On 20-04-2020 14:51, Rob Crittenden wrote:
> *** EXTERNAL E-MAIL ***
>
>
> Kees Bakker via FreeIPA-users wrote:
>> On 20-04-2020 09:58, Kees Bakker via FreeIPA-users wrote:
>>> On 20-04-2020 09:09, Florence Blanc-Renaud wrote:
>>>> On 4/20/20 8:28 AM, Kees Bakker via FreeIPA-users wrote:
>>>>> Hey,
>>>>>
>>>>> I'm looking for advice how to analyse/debug this.
>>>>>
>>>>> On one of the masters the dirsrv is unresponsive. It runs, but every
>>>>> attempt to connect it hangs.
>>>>>
>>>>> The command "systemctl status" does not show anything
alarming
>>>>>
>>>>> ● dirsrv(a)EXAMPLE-COM.service - 389 Directory Server EXAMPLE-COM.
>>>>> Loaded: loaded (/usr/lib/systemd/system/dirsrv@.service;
enabled; vendor preset: disabled)
>>>>> Active: active (running) since vr 2020-04-17 13:46:25 CEST; 1h
33min ago
>>>>> Process: 3123 ExecStartPre=/usr/sbin/ds_systemd_ask_password_acl
/etc/dirsrv/slapd-%i/dse.ldif (code=exited, status=0/SUCCESS)

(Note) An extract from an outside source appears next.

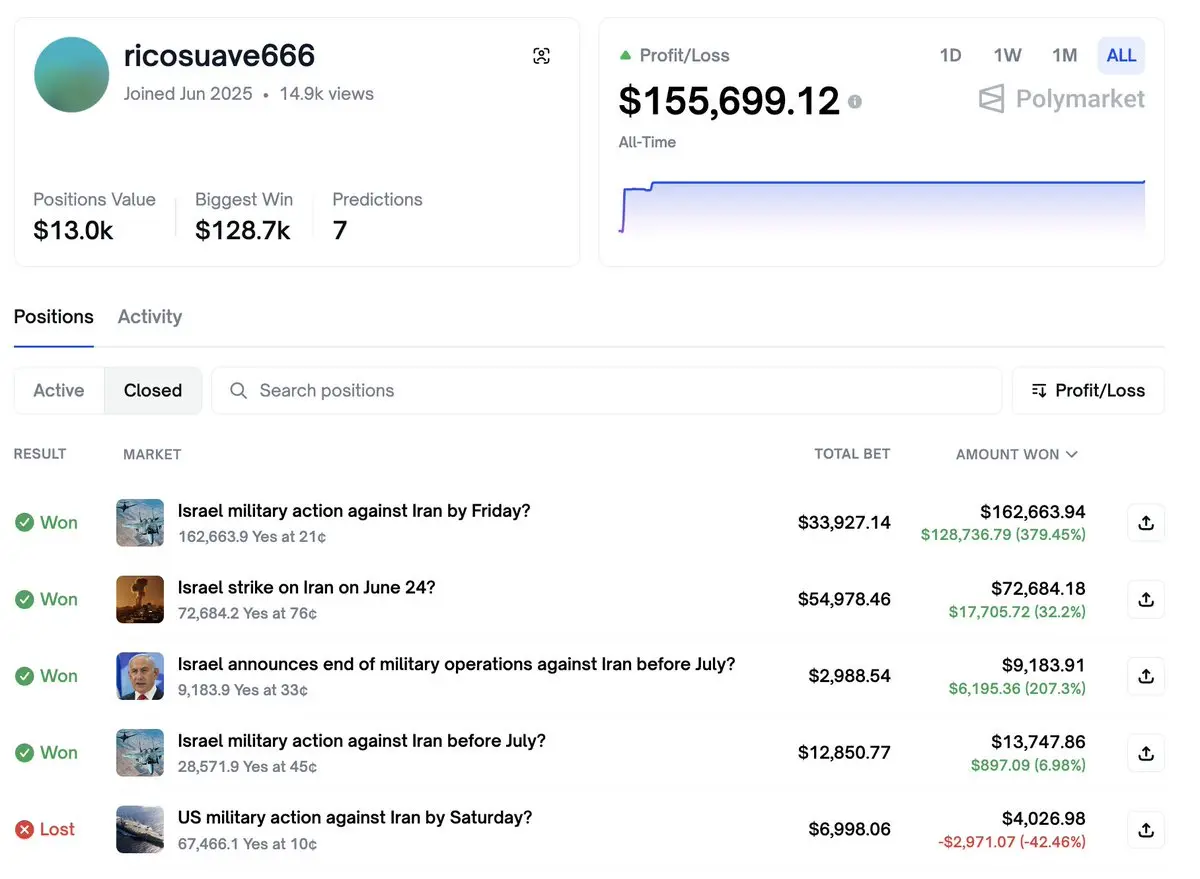Click the Netanyahu market thumbnail

[x=140, y=676]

>>>>> Main PID: 3134 (ns-slapd)
>>>>> Status: "slapd started: Ready to process requests"
>>>>> CGroup:
/system.slice/system-dirsrv.slice/dirsrv(a)EXAMPLE-COM.service
>>>>> └─3134 /usr/sbin/ns-slapd -D
/etc/dirsrv/slapd-EXAMPLE-COM -i /var/run/dirsrv/slapd-EXAMPLE-COM.pid
>>>>>
>>>>> apr 17 15:13:54
linge.example.com ns-slapd[3134]: GSSAPI client step
1
>>>>> apr 17 15:13:54
linge.example.com ns-slapd[3134]: GSSAPI client step
1
>>>>> apr 17 15:13:54
linge.example.com ns-slapd[3134]: GSSAPI client step
1
>>>>> apr 17 15:13:54
linge.example.com ns-slapd[3134]: GSSAPI client step
1
>>>>> apr 17 15:13:54
linge.example.com ns-slapd[3134]: GSSAPI client step
2
>>>>> apr 17 15:18:54
linge.example.com ns-slapd[3134]: GSSAPI client step
1
>>>>> apr 17 15:18:54
linge.example.com ns-slapd[3134]: GSSAPI client step
1
>>>>> apr 17 15:18:55
linge.example.com ns-slapd[3134]: GSSAPI client step
1
>>>>> apr 17 15:18:55
linge.example.com ns-slapd[3134]: GSSAPI client step
1
>>>>> apr 17 15:18:55
linge.example.com ns-slapd[3134]: GSSAPI client step
2
>>>>>
>>>>> However, an ldapsearch command hangs forever
>>>>>
>>>>> [root@rotte ~]# ldapsearch -H
ldaps://linge.example.com -D
uid=keesbtest,cn=users,cn=accounts,dc=example,dc=com -W -LLL -o ldif-wrap=no -b
cn=users,cn=accounts,dc=example,dc=com
'(&(objectClass=person)(memberOf=cn=admins,cn=groups,cn=accounts,dc=example,dc=com))'
uid
>>>>> Enter LDAP Password:
>>>>>
>>>>> Even if I use the socket
(ldapi://%2fvar%2frun%2fslapd-EXAMPLE-COM.socket) the ldapsearch
>>>>> command hangs.
>>>>>
>>>>> "ipactl status" hangs
>>>>>
>>>>> "kinit" hangs
>>>>>
>>>>>
>>>> Hi,
>>>> you can start by having a look at dirsrv error log in
>>>> /var/log/dirsrv-slapd-YOUR_DOMAIN/errors, and the journal.
>>>>
>>>> The FAQ page of 389 also explains a few troubleshooting steps:
>>>>
http://www.port389.org/docs/389ds/FAQ/faq.html#Troubleshooting
>>> I did exactly that, look at the "errors" log, but there was no
clue, at least
>>> not for me. Strange enough it kept running for a few hours and then it
>>> was hanging again.
>>>
>>> I tried the command "ipctl restart", but that was hanging forever.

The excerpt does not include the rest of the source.